• Text shown
---+---

Re: How's the integration of DWARF support coming along?

2014-08-13 Thread Peter Wortmann

Johan Tibell wrote:
Do you mind expanding on what tick scopes are. It sounds scarily like something 
that happens at runtime. :)

It’s a pretty basic problem - for Core we can always walk the tree upwards to 
find some source ticks that might be useful. Cmm on the other hand is flat: 
Given one block without any annotations on its own, there is no robust way we 
could look around for debugging information.

This is especially tricky because Cmm stages want to be able to liberally add 
or remove blocks. So let’s say we have an extra GC block added: Which source 
location should we see as associated with it? And if two blocks are combined 
using common block elimination: What is now the best source location? And how 
do we express all this in a way that won’t make code generation more 
complicated? The latter is an important consideration, because code generation 
is very irregular in how it treats code - often alternating between 
accumulating it in a monad and passing it around by hand.

I have found it quite tricky to find a good solution in this design space - the 
current idea is that we associate every piece of generated Cmm with a “tick 
scope”, which decides how far a tick will “apply”. So for example a GC block 
would be generated using the same tick scope as the function’s entry block, and 
therefore will get all ticks associated with the function’s top level, which is 
probably the best choice. On the other hand, for merging blocks we can 
“combine” the scopes in a way that guarantees that we find (at least) the same 
ticks as before, therefore losing no information.

---+---

• Record excerpts
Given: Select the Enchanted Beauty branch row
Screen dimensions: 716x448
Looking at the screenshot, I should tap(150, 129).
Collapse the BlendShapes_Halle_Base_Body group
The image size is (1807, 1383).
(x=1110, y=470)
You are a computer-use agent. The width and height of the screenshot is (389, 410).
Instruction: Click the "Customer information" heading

---+---

• Tasks to complete
**a.** For each statement about the thread excerpt, answer yes or no depending on whether it agrees with the text, and quote the deciding words: (i) Cmm is described as flat. (ii) A GC block would be generated with a different tick scope than the function's entry block. (iii) Combining scopes when merging blocks loses some tick information.
**b.** Please locate every line in the records that contains the word "screenshot", and copy each one. Case counts.
The thread excerpt and the records are unrelated material.

• Solution set
**a.**
(i) Yes: "Cmm on the other hand is flat"
(ii) No: "a GC block would be generated using the same tick scope as the function’s entry block"
(iii) No: "therefore losing no information"

**b.**
Looking at the screenshot, I should tap(150, 129).
You are a computer-use agent. The width and height of the screenshot is (389, 410).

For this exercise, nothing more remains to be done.